--- START ---
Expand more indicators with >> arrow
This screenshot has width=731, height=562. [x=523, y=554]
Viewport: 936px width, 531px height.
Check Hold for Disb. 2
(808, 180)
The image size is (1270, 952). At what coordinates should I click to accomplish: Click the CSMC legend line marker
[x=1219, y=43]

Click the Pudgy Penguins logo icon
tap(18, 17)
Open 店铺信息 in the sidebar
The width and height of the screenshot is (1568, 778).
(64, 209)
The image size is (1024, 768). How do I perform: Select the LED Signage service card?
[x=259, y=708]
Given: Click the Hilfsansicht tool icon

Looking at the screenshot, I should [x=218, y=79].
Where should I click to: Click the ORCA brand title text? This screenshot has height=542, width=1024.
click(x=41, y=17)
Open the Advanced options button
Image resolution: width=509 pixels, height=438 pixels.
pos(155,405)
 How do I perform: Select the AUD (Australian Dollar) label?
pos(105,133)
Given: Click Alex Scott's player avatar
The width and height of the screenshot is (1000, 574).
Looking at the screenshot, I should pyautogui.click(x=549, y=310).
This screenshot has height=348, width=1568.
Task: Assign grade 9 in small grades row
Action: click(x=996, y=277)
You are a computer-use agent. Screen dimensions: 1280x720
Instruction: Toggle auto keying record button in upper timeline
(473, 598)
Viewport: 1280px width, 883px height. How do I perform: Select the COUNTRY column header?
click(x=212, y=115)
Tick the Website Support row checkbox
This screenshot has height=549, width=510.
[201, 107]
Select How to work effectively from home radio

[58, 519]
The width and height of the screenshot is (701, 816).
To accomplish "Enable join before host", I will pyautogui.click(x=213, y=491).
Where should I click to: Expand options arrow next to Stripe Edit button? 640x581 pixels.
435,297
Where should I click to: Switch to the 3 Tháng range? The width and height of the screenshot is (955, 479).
--- END ---
Taking the lines above, repeat exactly those from the line that contains "Open the Advanced options button" through the line that contains "Given: Click Alex Scott's player avatar", and both of those lines as well. Include nothing else.

■ **THE ANSWER**:
Open the Advanced options button
Image resolution: width=509 pixels, height=438 pixels.
pos(155,405)
 How do I perform: Select the AUD (Australian Dollar) label?
pos(105,133)
Given: Click Alex Scott's player avatar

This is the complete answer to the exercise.